Mr. Emrich is also the founder of “We Are Wearables,” a Meetup group in Toronto which attracts more than 300 attendees monthly with a waiting list. While Emrich says he doesn’t think people will rush to have manipulations such as Mr. Harbisson’s any time soon, he does agree that in the past five years technology has grown a lot more intimate: “Bracelets, clothing, headbands, glasses – these are all very personal objects. They touch our skin or augment our vision.”

For Mr. Harbisson, wearable computers are a fundamental precursor to cyborgism. “We’re comfortable using technology, we’re becoming increasingly comfortable wearing technology, and I think we’ll start to see more people willing to become technology” he says.

With the mission of helping people become technology in mind, Mr. Harbisson started the Cyborg Foundation in 2010, an international nonprofit organization headquartered in Barcelona. They defend cyborg rights and work with students and universities to help people become cyborgs.

Current projects include the Fingerborg, a prosthetic finger with miniature camera, and the Speedborg, a radar that allows you to perceive the speed of movement around you through vibrations.

Asked if he fears we’ll lose our humanity by mechanizing our bodies, Mr. Harbisson says it’s actually quite the opposite: “The more we become technology the closer we’ll be with nature and other animal species.” He tells me he feels closer to dolphins, who also hear through vibrations, and insects. “Having an antenna is something natural to animals and insects, not to machines.”

In addition to promoting cyborgism as a lifestyle, the foundation also encourages it as an art movement. “Artists can now create their own senses and express themselves through new senses” says Mr. Harbisson.

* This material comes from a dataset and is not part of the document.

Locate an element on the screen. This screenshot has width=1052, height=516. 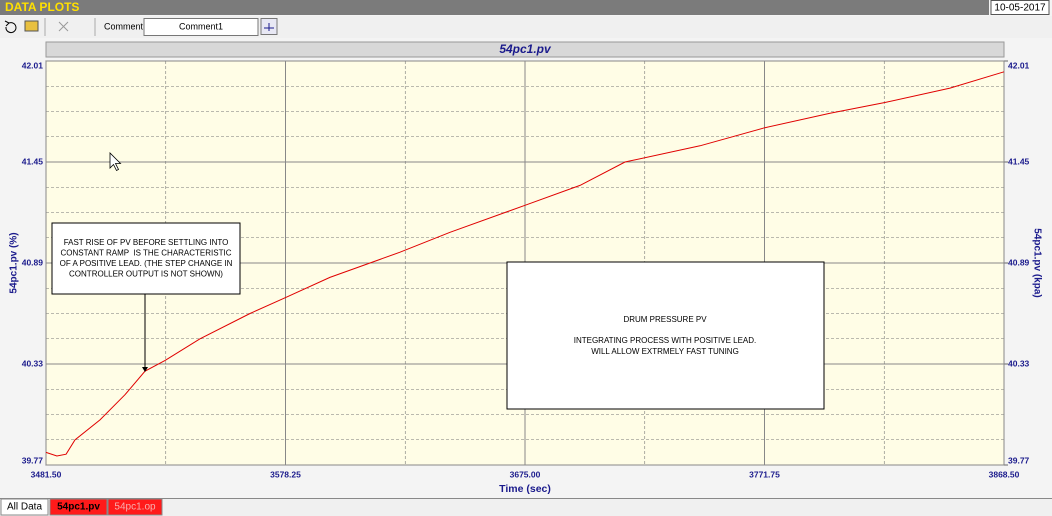
date-box is located at coordinates (1020, 8).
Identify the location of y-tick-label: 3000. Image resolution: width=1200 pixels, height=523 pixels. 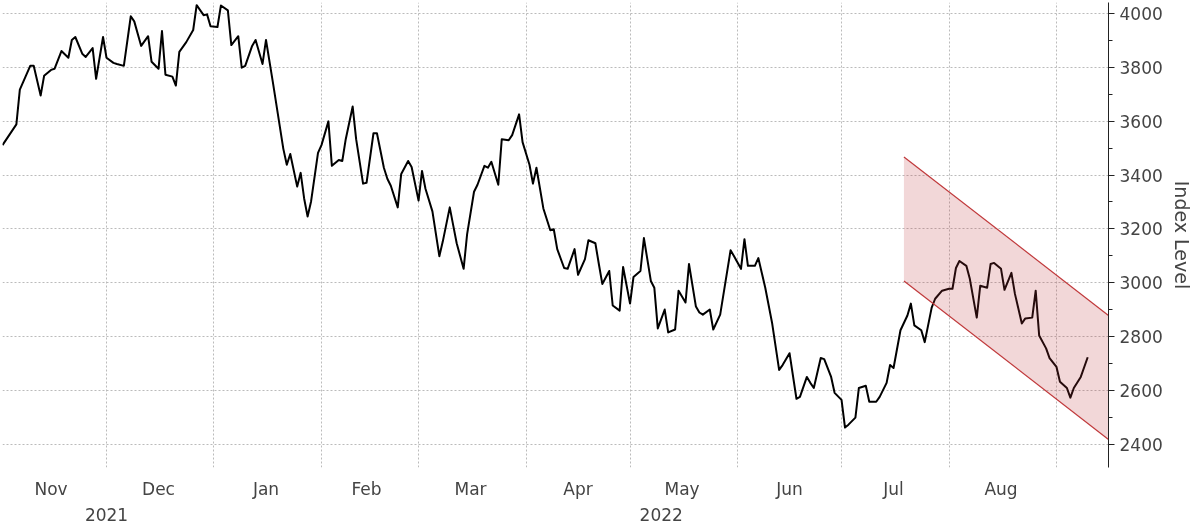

In his own artwork using his newfound sense of colour perception, Mr. Harbisson translates famous songs and speeches into paintings. He has also created sound portraits of the likes of Prince Charles, Nicole Kidman, Woody Allen, and Leonardo DiCaprio by pointing the eyeborg at them and recording the sound of their face.

When reading human flesh with the eyeborg, Mr. Harbisson says that all human skin (white, brown or black) sounds like various shades of orange. The observation underscores the undeniable humanity that’s present throughout his work and art – a humanity that can only be seen through the lens of technology.